I read this and wish that I could be like Dickens, who did not abide boredom but rang a stranger's doorbell and lay down in the doorway, or else raced away to France. Why do I sit here bored? I wonder. Why can't I rush away to France? I spend too much time wishing that I had the good qualities of famous people, M tells me when I let him know that I want to be Hayao Miyazaki. If I became Dickens then the machine would excite me, I would write a book with it as the villain and have the rest of the people in this building picking up their pitchforks to exterminate that whooshing devil.
Chesterton writes:
As long as low Yorkshire schools were entirely colourless and dreary, they continued quietly tolerated by the public and quietly intolerable to the victims. So long as Squeers was dull as well as cruel he was permitted; the moment he became amusing as well as cruel he was destroyed. [ie, in real life the schools were closed] As long as Bumble was merely inhuman he was allowed. When he became human, humanity wiped him right out. For in order to do these great acts of justice we must always realise not only the humanity of the oppressed, but even the humanity of the oppressor.
I would realise the humanity of my oppressor, I would give it the energy that Dickens gives even to a building of Furnished Apartments in Calais, a "dead sort of house with a dead wall over the way and a dead gateway at the side, where a pendant bell-handle produced two dead tinkles, and a knocker produced a dead, flat, surface-tapping, that seemed not to have depth enough in it to penetrate even the cracked door. However, the door jarred open on a dead sort of spring; and he closed it behind him as he entered a dull yard, soon brought to a close by another dead wall, where an attempt had been made to train some creeping shrubs, which were dead; and to make a little fountain in a grotto, which was dry; and to decorate that with a little statue, which was gone."
This house, which is a list of the same word, or similar words, is not like Mr Pickwick's bright street, which is a list of different words, and dissimilar words.
'The principal productions of these towns,' says Mr. Pickwick, 'appear to be soldiers, sailors, Jews, chalk, shrimps, officers, and dockyard men. The commodities chiefly exposed for sale in the public streets are marine stores, hard-bake, apples, flat-fish, and oysters.'
Pickwick, states Chesterton, is light itself, it is vitality, it is primeval. "It is the splendid, shapeless substance of which all his stars were ultimately made. You might split up Pickwick into innumerable novels as you could split up that primeval light into innumerable solar systems." Chesterton is thrilled by Dickens as Annie Dillard was thrilled by creeks, "an active mystery, fresh every minute." She wrote: "Theirs is the mystery of the continuous creation and all that providence implies: the uncertainty of vision, the horror of the fixed, the dissolution of the present, the intricacy of beauty, the pressure of fecundity, the elusiveness of the free, and the flawed nature of perfection."

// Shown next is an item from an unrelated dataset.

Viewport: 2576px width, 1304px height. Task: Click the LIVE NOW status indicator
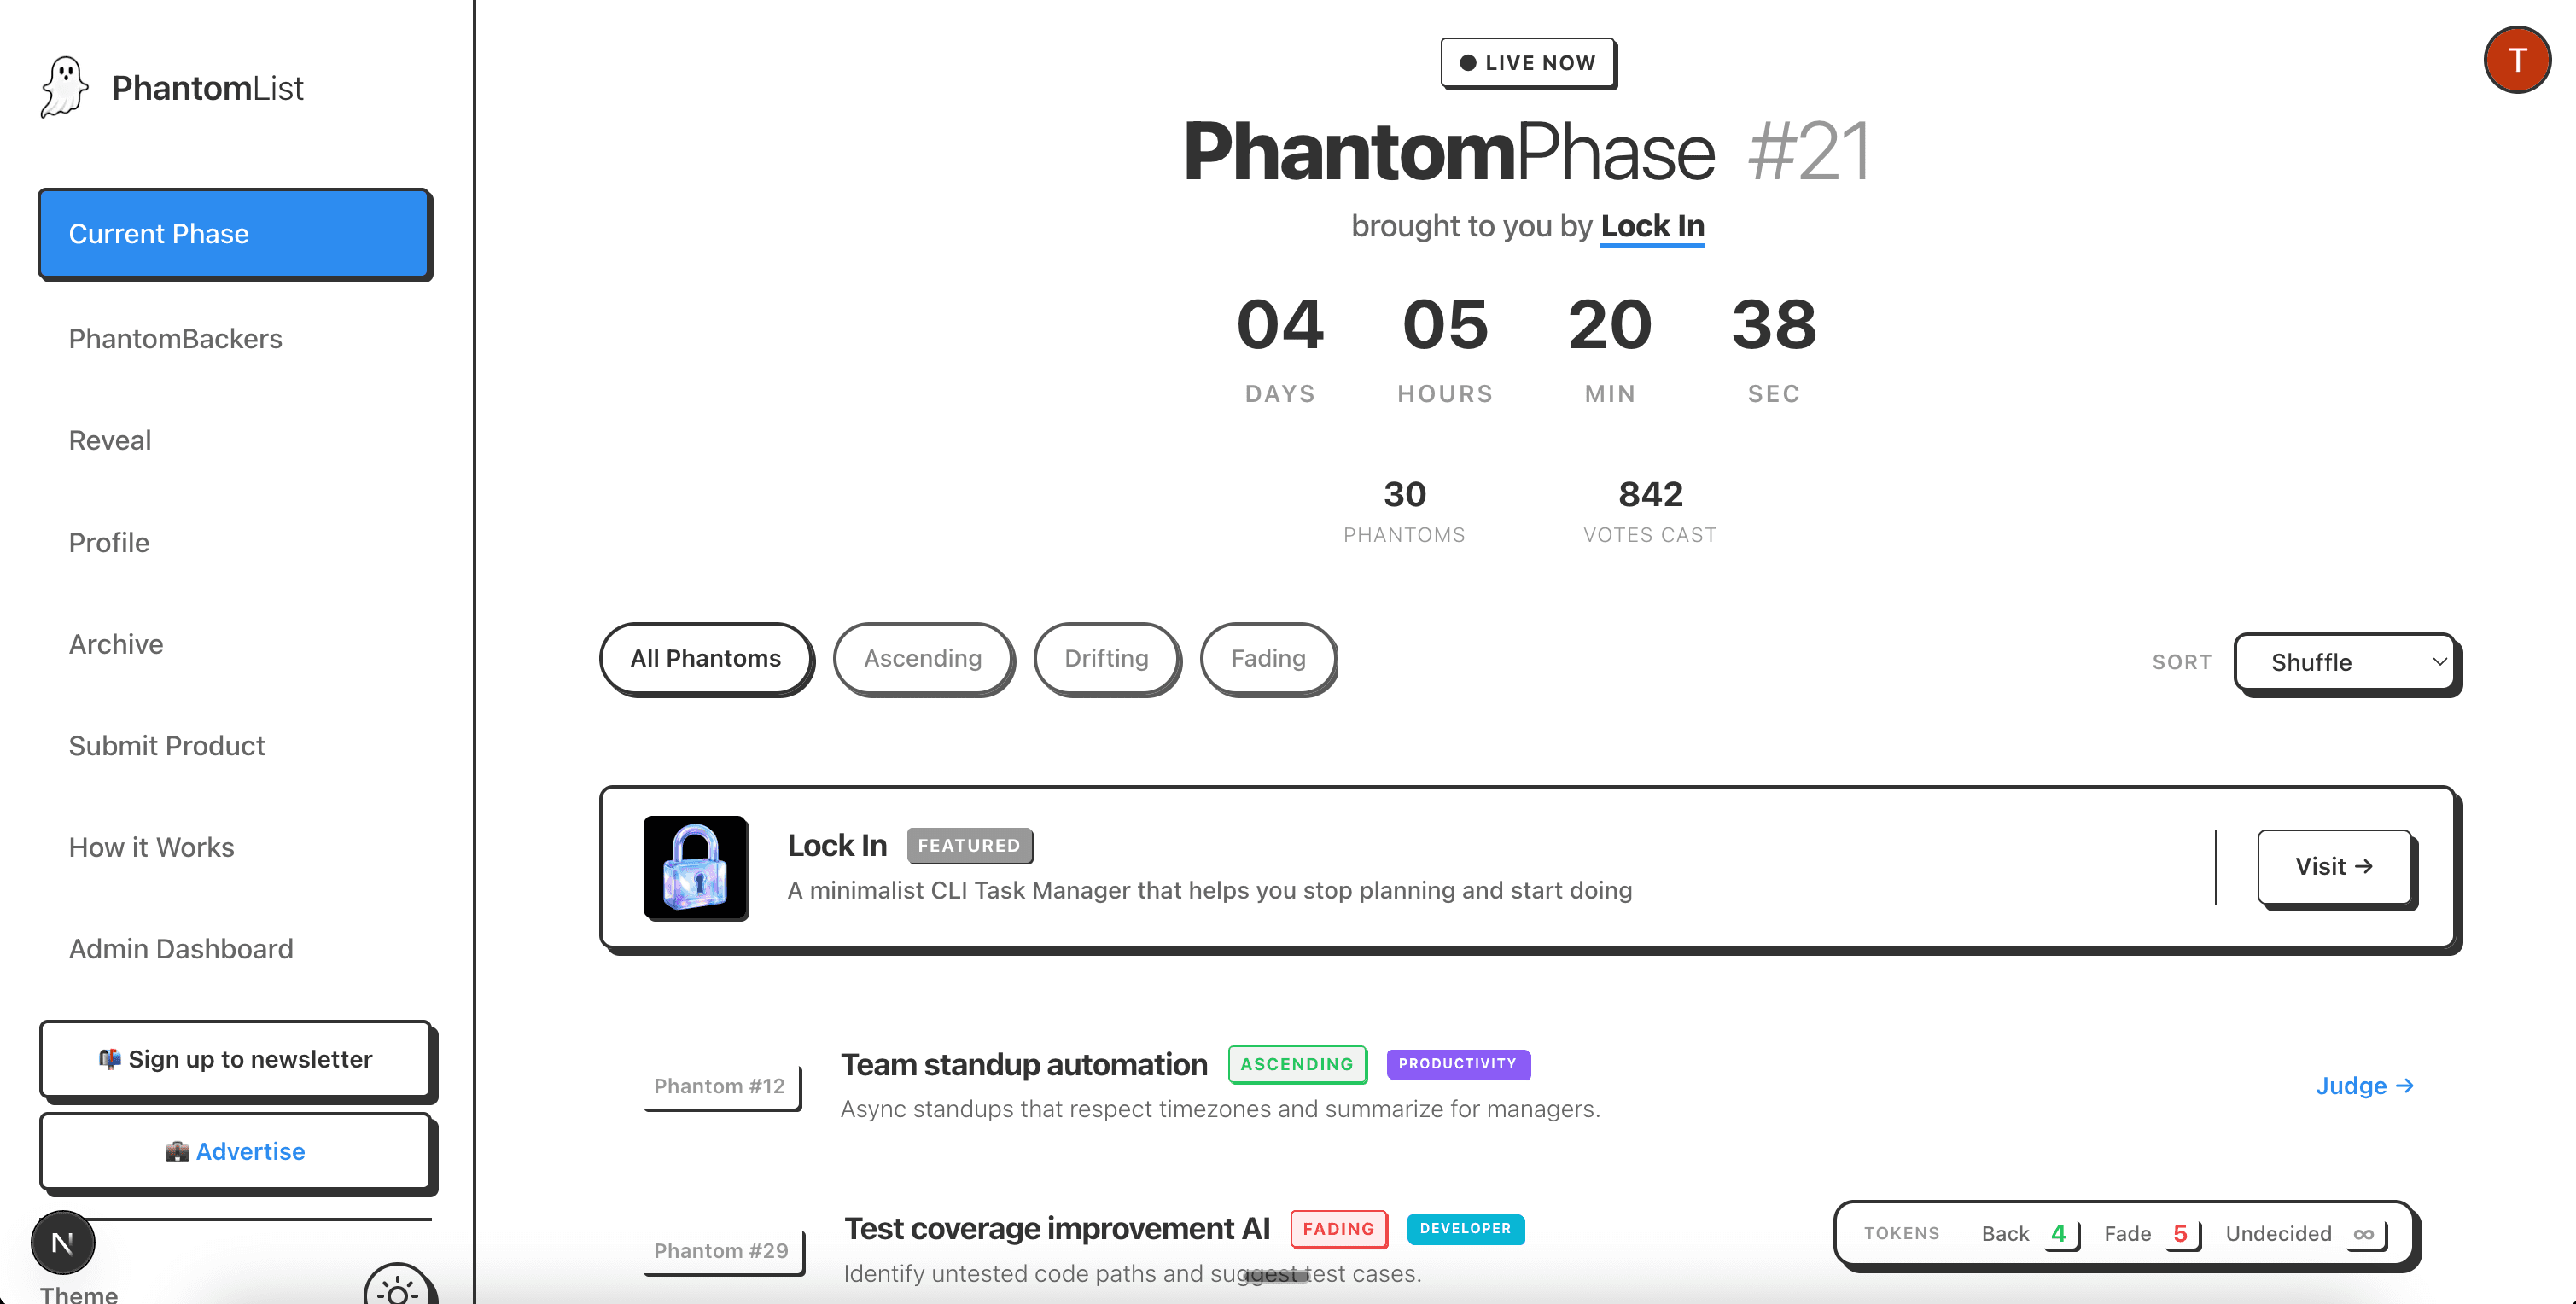[x=1527, y=62]

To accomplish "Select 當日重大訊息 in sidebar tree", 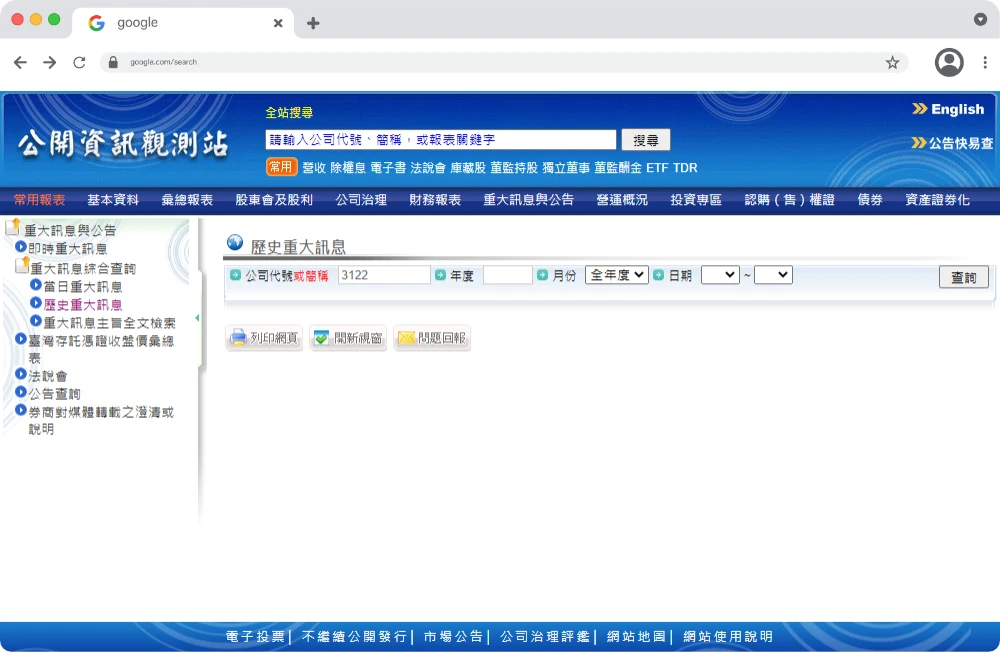I will pyautogui.click(x=82, y=287).
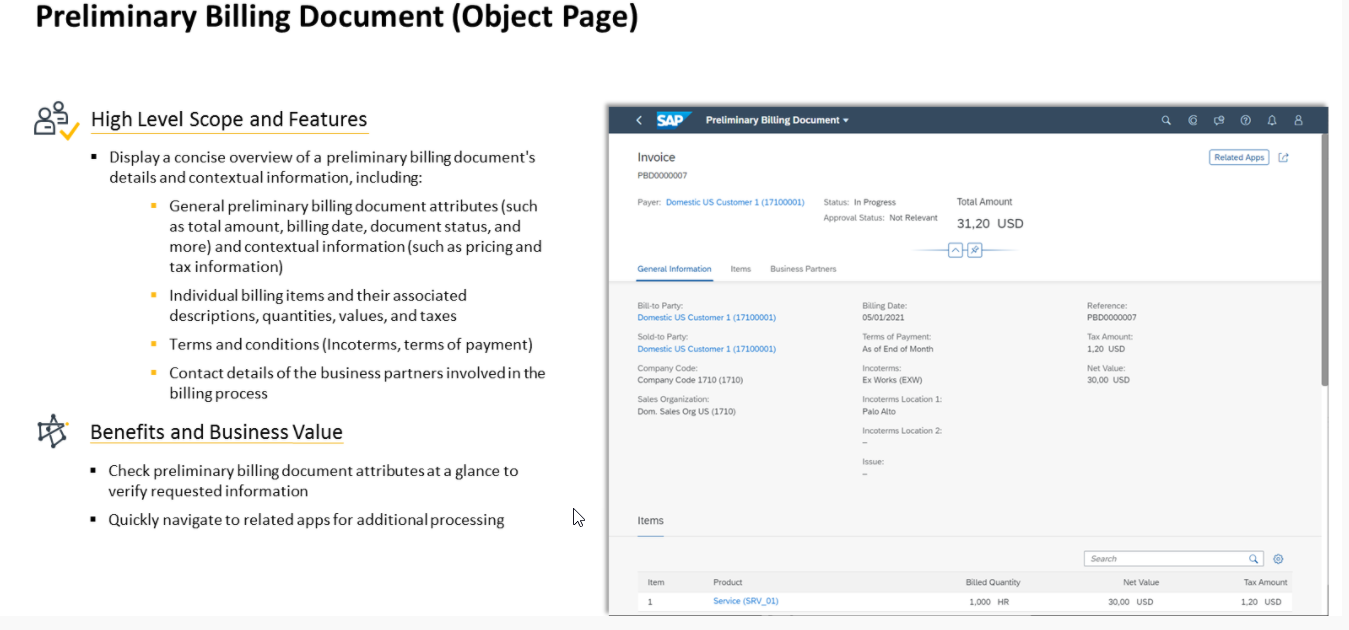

Meanwhile this machine churns on in the next room, unvarying, perfect, and outside a ground squirrel crossing the road tosses up a plume of dust, and I see that the fecundity of the natural dusty road, its numberless mass of dots and specks, has given the ground squirrel a chance to make its mark in a way that an impenetrable and constant surface would not: the dust spreads and hangs, the surface of the earth is impressed with footprints, and another ground squirrel on the other side of the road, startled, manifests its personality by deciding to vanish down a burrow with a cheep.